November 6th, 2010: Brinks director taken hostage by gang

Bill Hoyne, who was a senior executive at Brinks Allied, was brought to the company's cash depot in Clonshaugh, north Dublin, after death threats were issued to his wife Shirley Hoyne while the pair were being held captive at their home in Monasterboice, Co Louth.

The gang made away with €170,000.

November 5th, 2009: Banks agree to new anti-raid measures

Following discussions with the Department of Justice and top-ranking Garda officials, banks agreed to new measures whereby employees would have limited access to large sums of cash in order to reduce the incidences of such robberies.

November 3rd, 2009: All-Ireland champion’s family threatened during robbery

In what was ultimately an unsuccessful raid, former Kilkenny hurler Adrian Ronan was escorted to his place of work at Bank of Ireland in Parliament Street, Kilkenny while his wife Mary Ronan and their three children were kept under surveillance by gunmen.

Mr Ronan retrieved a sum of money from the bank but the robbery was foiled.
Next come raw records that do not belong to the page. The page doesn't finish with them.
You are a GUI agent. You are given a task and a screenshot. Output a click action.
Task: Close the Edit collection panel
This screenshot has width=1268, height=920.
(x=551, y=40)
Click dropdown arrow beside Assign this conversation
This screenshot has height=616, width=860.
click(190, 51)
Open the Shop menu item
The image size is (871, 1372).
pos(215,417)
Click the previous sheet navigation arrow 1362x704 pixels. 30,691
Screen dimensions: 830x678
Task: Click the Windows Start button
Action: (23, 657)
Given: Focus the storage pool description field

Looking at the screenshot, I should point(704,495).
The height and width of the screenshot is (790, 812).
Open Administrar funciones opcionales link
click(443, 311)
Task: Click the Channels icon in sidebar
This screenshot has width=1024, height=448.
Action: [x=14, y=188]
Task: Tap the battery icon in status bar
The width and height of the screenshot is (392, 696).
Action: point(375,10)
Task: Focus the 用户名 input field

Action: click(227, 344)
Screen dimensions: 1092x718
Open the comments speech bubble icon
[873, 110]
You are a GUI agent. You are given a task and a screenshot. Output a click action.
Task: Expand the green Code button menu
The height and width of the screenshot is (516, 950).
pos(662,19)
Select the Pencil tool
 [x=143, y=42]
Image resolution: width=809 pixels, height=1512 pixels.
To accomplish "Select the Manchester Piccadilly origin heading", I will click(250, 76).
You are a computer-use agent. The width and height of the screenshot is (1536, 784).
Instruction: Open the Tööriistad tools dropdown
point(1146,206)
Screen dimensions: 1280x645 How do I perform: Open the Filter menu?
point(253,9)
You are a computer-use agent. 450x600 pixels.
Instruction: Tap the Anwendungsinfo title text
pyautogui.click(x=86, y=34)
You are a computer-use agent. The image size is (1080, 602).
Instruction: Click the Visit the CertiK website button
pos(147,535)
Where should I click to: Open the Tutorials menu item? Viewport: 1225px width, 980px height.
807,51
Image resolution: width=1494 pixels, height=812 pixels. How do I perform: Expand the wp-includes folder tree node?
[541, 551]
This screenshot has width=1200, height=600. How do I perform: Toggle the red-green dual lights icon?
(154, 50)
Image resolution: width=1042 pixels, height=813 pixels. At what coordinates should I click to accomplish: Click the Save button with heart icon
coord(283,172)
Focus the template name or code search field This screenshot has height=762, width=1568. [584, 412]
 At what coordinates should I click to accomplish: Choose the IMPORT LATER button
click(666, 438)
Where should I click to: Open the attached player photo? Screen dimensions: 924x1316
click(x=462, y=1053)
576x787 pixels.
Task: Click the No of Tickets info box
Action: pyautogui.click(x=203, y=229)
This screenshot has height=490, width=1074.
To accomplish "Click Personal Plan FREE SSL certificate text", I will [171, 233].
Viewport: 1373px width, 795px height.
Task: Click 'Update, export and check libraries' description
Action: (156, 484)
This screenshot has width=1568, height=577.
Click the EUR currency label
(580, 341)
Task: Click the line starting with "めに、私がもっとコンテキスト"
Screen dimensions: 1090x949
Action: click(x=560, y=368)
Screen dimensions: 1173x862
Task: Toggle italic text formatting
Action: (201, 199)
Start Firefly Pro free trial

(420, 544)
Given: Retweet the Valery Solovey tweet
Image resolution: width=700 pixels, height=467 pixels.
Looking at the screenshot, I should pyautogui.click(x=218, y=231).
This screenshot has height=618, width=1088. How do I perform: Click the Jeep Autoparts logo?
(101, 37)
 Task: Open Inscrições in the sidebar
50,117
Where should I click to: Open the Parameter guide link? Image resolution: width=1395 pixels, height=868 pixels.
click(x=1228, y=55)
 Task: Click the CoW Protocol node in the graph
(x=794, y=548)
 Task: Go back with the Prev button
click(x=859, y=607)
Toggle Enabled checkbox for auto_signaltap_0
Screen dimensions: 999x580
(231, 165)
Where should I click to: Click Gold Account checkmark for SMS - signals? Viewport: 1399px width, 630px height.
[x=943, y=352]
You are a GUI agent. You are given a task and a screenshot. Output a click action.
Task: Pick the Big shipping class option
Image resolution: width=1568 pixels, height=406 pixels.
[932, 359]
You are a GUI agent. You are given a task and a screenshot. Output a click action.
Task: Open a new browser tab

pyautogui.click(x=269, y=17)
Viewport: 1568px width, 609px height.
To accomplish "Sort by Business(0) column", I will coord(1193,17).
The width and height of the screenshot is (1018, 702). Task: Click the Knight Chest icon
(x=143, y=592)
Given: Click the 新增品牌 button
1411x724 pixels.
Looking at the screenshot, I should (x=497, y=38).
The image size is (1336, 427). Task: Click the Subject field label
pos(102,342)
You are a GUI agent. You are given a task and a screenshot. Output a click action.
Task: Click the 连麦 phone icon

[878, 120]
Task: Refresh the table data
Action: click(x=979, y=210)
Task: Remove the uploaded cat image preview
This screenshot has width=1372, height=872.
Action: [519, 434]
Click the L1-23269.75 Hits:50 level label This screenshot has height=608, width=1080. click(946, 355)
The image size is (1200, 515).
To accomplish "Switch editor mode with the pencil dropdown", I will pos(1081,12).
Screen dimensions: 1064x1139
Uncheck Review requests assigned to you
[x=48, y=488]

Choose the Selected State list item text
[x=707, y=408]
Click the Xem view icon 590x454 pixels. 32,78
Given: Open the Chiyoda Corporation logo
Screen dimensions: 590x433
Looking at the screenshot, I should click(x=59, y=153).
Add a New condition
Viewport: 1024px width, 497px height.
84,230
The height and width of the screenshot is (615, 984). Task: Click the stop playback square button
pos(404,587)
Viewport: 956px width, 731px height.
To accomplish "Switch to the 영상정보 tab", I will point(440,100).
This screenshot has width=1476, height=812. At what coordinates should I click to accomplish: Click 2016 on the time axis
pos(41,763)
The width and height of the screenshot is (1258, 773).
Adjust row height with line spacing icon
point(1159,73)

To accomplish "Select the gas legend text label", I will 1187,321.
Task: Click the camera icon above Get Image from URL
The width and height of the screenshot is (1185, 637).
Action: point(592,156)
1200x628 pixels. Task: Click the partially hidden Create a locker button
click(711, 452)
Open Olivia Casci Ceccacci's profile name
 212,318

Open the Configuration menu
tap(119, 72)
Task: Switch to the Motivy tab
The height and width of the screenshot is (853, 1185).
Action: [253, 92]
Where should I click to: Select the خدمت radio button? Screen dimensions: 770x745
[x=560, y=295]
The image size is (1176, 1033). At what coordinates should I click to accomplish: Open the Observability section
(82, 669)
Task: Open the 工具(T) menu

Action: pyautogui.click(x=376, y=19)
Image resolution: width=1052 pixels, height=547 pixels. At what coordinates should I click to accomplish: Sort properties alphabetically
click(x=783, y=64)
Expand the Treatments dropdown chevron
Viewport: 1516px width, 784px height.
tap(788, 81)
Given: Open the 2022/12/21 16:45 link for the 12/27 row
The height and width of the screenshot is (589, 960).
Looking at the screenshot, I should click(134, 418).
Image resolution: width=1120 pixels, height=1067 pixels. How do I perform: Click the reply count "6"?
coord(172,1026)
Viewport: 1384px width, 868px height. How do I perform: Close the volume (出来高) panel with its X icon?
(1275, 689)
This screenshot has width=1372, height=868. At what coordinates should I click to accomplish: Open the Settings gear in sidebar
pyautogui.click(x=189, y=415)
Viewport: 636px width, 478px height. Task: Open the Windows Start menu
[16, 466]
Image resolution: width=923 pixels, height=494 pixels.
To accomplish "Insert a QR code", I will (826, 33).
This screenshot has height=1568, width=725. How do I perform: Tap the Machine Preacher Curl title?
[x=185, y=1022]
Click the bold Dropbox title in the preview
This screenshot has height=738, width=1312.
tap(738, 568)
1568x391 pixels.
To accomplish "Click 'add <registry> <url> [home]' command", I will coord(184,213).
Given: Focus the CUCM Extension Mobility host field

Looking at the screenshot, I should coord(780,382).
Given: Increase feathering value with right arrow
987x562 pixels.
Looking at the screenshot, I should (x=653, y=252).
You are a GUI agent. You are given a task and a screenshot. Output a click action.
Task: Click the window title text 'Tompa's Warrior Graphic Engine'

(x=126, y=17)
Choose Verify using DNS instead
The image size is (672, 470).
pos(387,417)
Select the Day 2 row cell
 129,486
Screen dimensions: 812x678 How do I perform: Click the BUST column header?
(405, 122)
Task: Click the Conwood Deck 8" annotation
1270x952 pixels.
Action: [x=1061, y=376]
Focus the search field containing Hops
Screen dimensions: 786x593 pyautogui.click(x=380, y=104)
Ballymun native Stephen Freeman was later sentenced to 10 years in prison for his involvement in the crime.

February 26th, 2009: College Green raid nets €7.2 million

Bank of Ireland employee Shane Travers was forced to remove €7.2 million from the College Green branch in Dublin city centre after a group of six armed men burst into his partner's family home in Kildare and held a number of people hostage.

March 13th, 2005: €2.28 million stolen in Dublin raid

Cash-in-transit van driver Paul Richardson was held at gunpoint in his family home and told to go into work the next morning and deliver money to an armed criminal gang who had abducted his wife and two teenage sons.

Mark Farrelly and Christopher Corcoran, both from north Dublin, were later convicted of carrying out the robbery and were jailed in 2009, but their convictions were overturned in 2012 and the two men were found to be not guilty earlier this year following a retrial.